[Data entries]
---*---

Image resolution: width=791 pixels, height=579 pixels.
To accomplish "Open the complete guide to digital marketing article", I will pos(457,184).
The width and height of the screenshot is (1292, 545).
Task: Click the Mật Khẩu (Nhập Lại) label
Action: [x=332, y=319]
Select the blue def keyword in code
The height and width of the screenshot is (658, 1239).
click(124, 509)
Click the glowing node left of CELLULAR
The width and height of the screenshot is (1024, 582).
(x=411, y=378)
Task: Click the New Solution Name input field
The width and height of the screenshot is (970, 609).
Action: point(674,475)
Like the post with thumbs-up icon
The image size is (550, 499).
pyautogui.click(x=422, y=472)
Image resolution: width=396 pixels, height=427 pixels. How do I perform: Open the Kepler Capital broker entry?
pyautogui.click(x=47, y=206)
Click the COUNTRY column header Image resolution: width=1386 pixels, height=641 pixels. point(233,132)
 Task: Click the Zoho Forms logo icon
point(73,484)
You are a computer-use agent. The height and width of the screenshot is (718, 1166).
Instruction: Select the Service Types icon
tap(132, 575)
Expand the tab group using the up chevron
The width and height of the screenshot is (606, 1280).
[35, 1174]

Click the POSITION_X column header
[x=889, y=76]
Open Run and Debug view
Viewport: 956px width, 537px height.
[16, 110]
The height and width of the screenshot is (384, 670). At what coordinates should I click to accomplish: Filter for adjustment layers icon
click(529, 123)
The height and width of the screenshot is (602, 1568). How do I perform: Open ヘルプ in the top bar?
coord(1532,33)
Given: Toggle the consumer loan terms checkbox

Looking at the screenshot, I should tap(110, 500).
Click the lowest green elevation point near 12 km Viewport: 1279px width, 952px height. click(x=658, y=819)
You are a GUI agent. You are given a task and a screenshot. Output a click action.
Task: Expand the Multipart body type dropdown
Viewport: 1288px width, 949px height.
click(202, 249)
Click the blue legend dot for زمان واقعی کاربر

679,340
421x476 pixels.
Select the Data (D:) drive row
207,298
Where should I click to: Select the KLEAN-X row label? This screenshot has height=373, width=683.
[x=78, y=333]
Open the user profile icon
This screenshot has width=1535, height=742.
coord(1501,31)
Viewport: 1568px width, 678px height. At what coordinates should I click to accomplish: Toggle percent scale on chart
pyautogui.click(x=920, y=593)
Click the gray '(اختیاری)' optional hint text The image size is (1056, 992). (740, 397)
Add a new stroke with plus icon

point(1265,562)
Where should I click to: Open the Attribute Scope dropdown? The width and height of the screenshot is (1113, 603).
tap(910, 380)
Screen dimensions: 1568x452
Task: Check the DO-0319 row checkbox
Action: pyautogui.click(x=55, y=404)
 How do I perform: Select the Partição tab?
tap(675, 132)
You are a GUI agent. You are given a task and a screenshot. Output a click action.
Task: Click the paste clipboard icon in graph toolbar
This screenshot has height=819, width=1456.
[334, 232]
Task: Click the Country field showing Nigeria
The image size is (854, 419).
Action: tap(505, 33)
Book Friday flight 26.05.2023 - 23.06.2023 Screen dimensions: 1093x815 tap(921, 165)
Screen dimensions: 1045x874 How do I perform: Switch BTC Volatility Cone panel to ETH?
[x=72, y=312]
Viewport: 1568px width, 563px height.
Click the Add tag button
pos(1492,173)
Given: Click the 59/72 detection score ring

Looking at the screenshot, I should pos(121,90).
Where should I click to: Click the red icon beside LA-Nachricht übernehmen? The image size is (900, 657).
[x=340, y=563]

---*---

ASSIGNMENT: Look above for the line holding "Click the glowing node left of CELLULAR" and the line holding "421x476 pixels.", then output exactly those two lines and every line between them, nothing more.

ANSWER AREA:
Click the glowing node left of CELLULAR
The width and height of the screenshot is (1024, 582).
(x=411, y=378)
Task: Click the New Solution Name input field
The width and height of the screenshot is (970, 609).
Action: point(674,475)
Like the post with thumbs-up icon
The image size is (550, 499).
pyautogui.click(x=422, y=472)
Image resolution: width=396 pixels, height=427 pixels. How do I perform: Open the Kepler Capital broker entry?
pyautogui.click(x=47, y=206)
Click the COUNTRY column header Image resolution: width=1386 pixels, height=641 pixels. point(233,132)
 Task: Click the Zoho Forms logo icon
point(73,484)
You are a computer-use agent. The height and width of the screenshot is (718, 1166).
Instruction: Select the Service Types icon
tap(132, 575)
Expand the tab group using the up chevron
The width and height of the screenshot is (606, 1280).
[35, 1174]

Click the POSITION_X column header
[x=889, y=76]
Open Run and Debug view
Viewport: 956px width, 537px height.
[16, 110]
The height and width of the screenshot is (384, 670). At what coordinates should I click to accomplish: Filter for adjustment layers icon
click(529, 123)
The height and width of the screenshot is (602, 1568). How do I perform: Open ヘルプ in the top bar?
coord(1532,33)
Given: Toggle the consumer loan terms checkbox

Looking at the screenshot, I should tap(110, 500).
Click the lowest green elevation point near 12 km Viewport: 1279px width, 952px height. click(x=658, y=819)
You are a GUI agent. You are given a task and a screenshot. Output a click action.
Task: Expand the Multipart body type dropdown
Viewport: 1288px width, 949px height.
click(202, 249)
Click the blue legend dot for زمان واقعی کاربر

679,340
421x476 pixels.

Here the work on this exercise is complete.